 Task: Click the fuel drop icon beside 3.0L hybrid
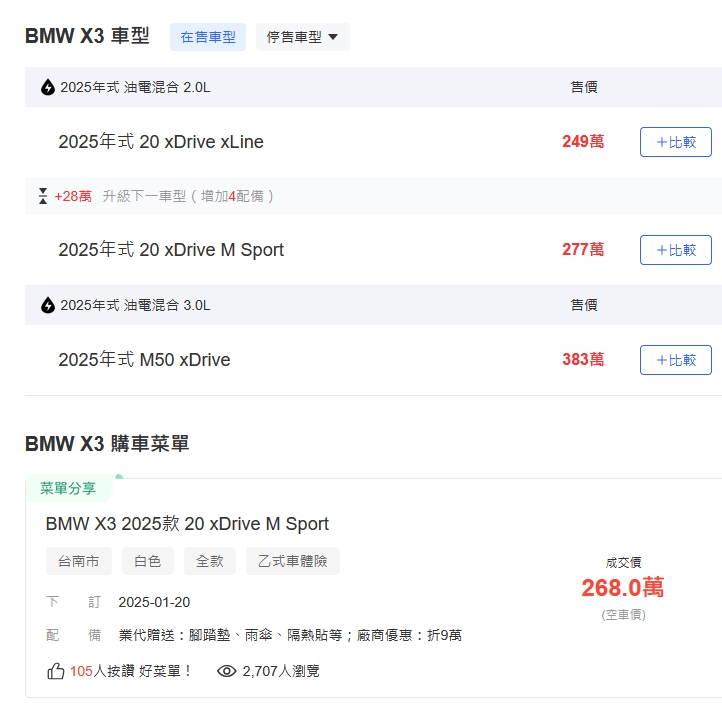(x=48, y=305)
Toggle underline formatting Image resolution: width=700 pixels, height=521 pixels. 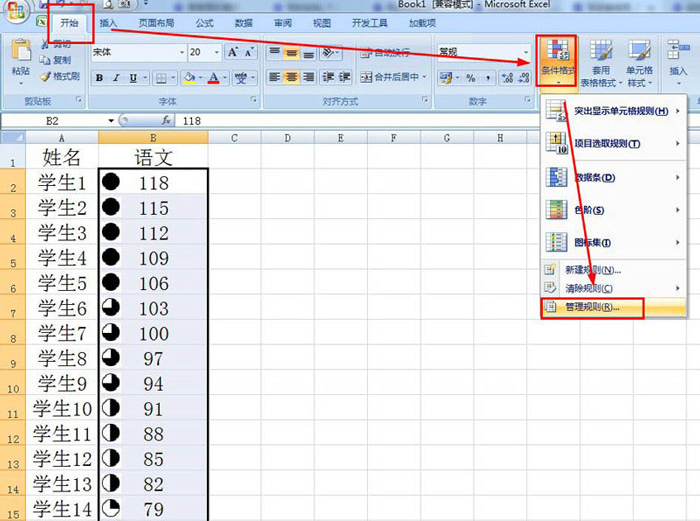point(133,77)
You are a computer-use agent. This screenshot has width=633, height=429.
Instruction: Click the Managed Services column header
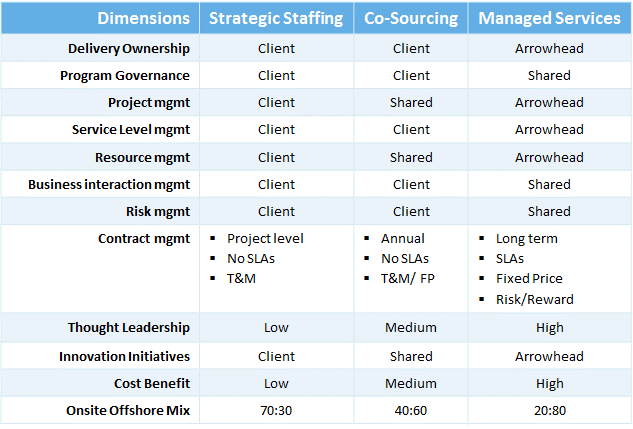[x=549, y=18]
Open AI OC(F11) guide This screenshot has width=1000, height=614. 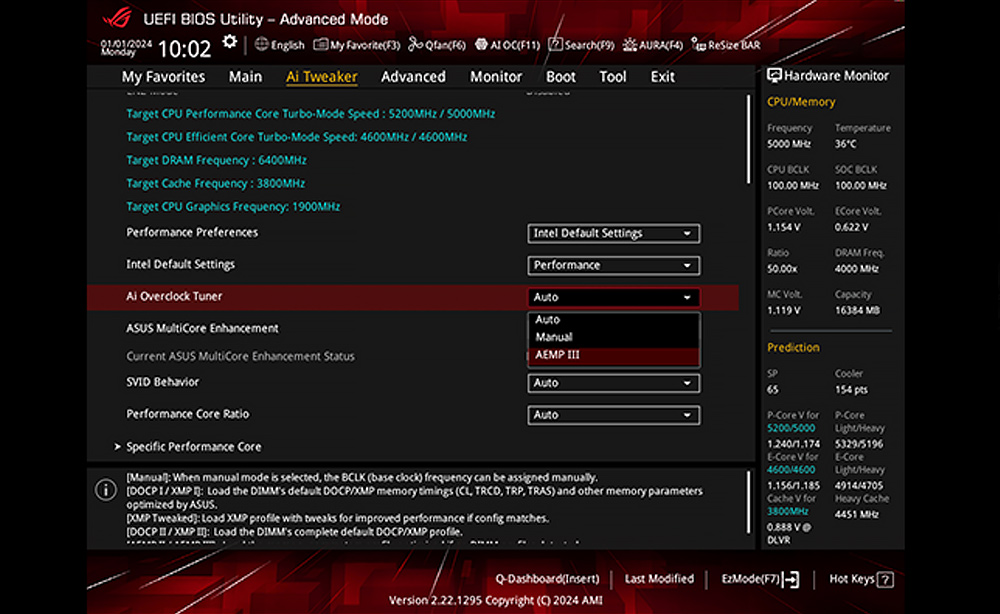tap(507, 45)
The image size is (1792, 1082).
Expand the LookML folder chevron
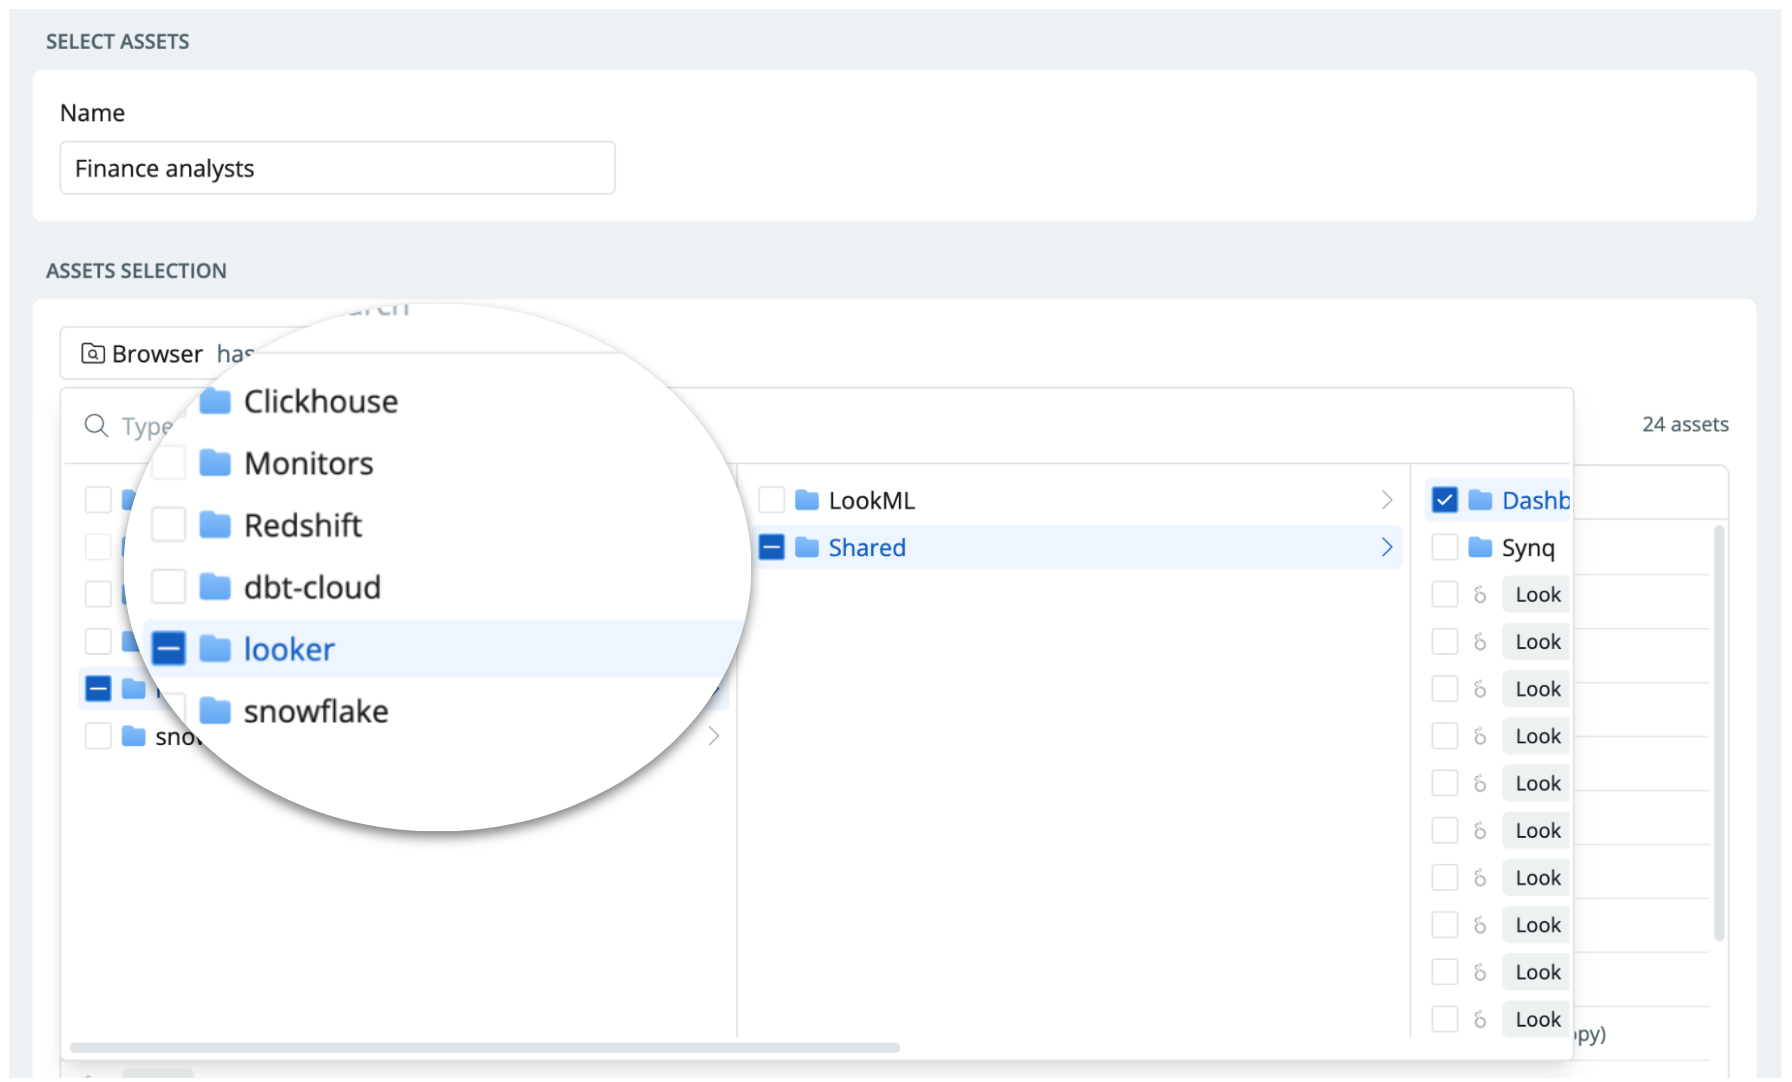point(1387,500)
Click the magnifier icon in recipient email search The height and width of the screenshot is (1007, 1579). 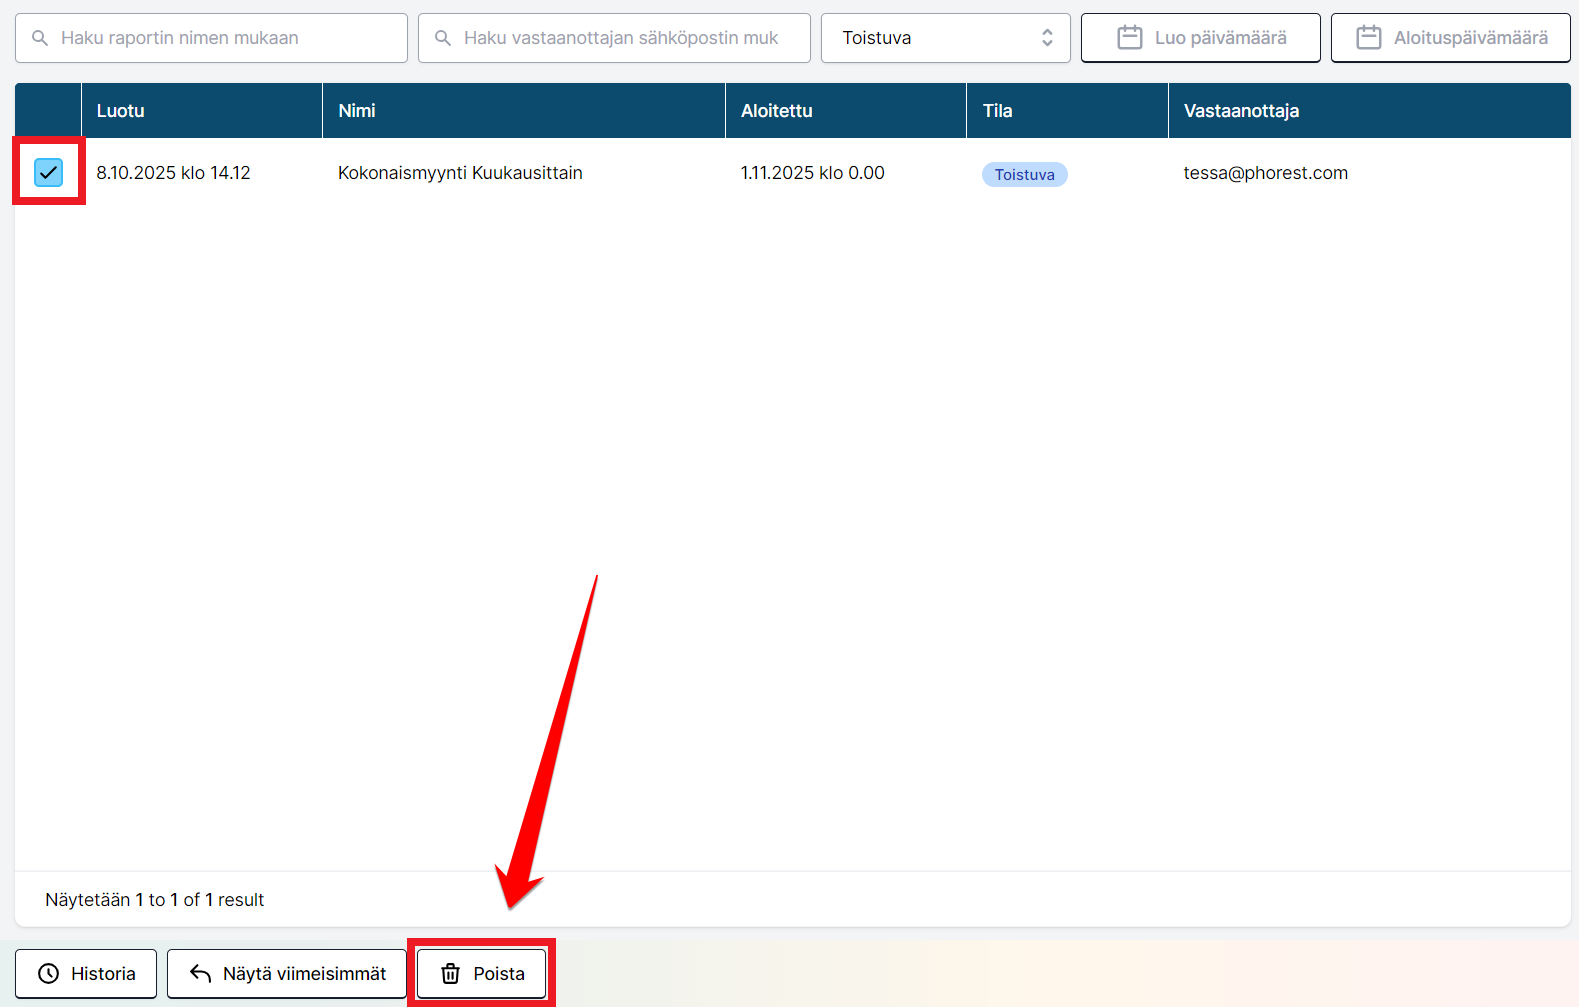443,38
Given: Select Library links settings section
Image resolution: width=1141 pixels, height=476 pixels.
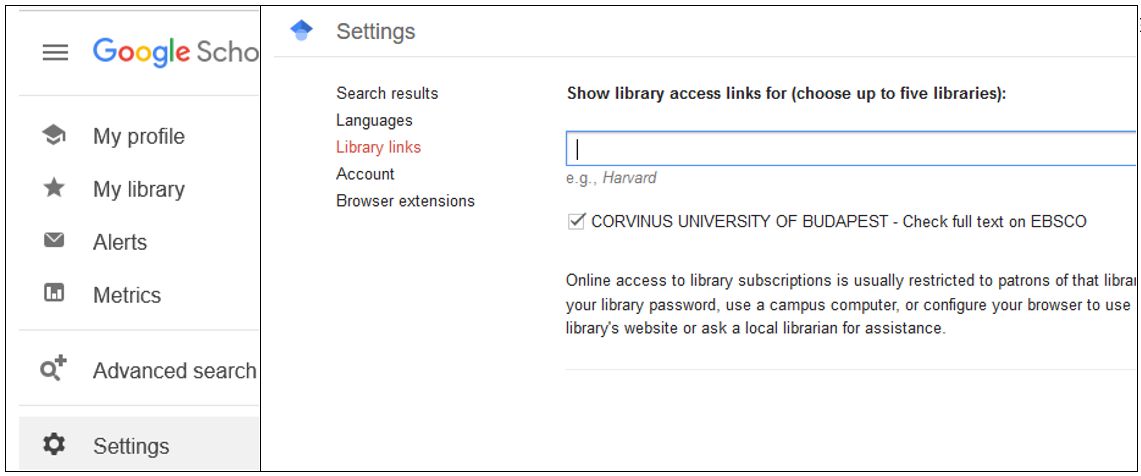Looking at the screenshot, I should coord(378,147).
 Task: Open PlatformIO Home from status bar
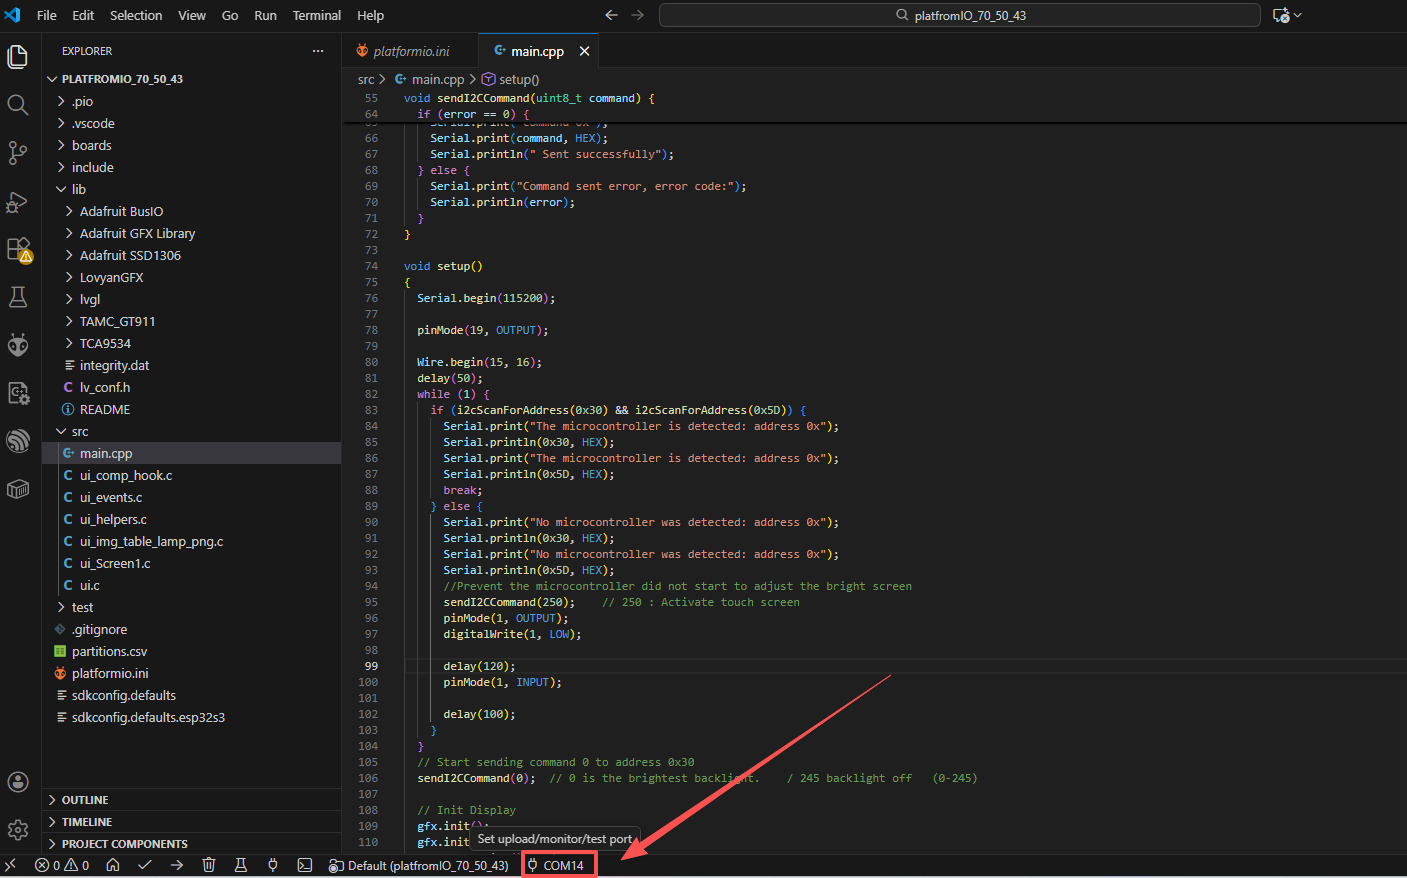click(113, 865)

• _Your goal_: Return exactly the line containing "Image resolution: width=1141" and every line after it, up to and including the final line of the entries above. Pictures stay out.

• _Answer box_:
Image resolution: width=1141 pixels, height=476 pixels.
Looking at the screenshot, I should coord(378,147).
 Task: Open PlatformIO Home from status bar
click(113, 865)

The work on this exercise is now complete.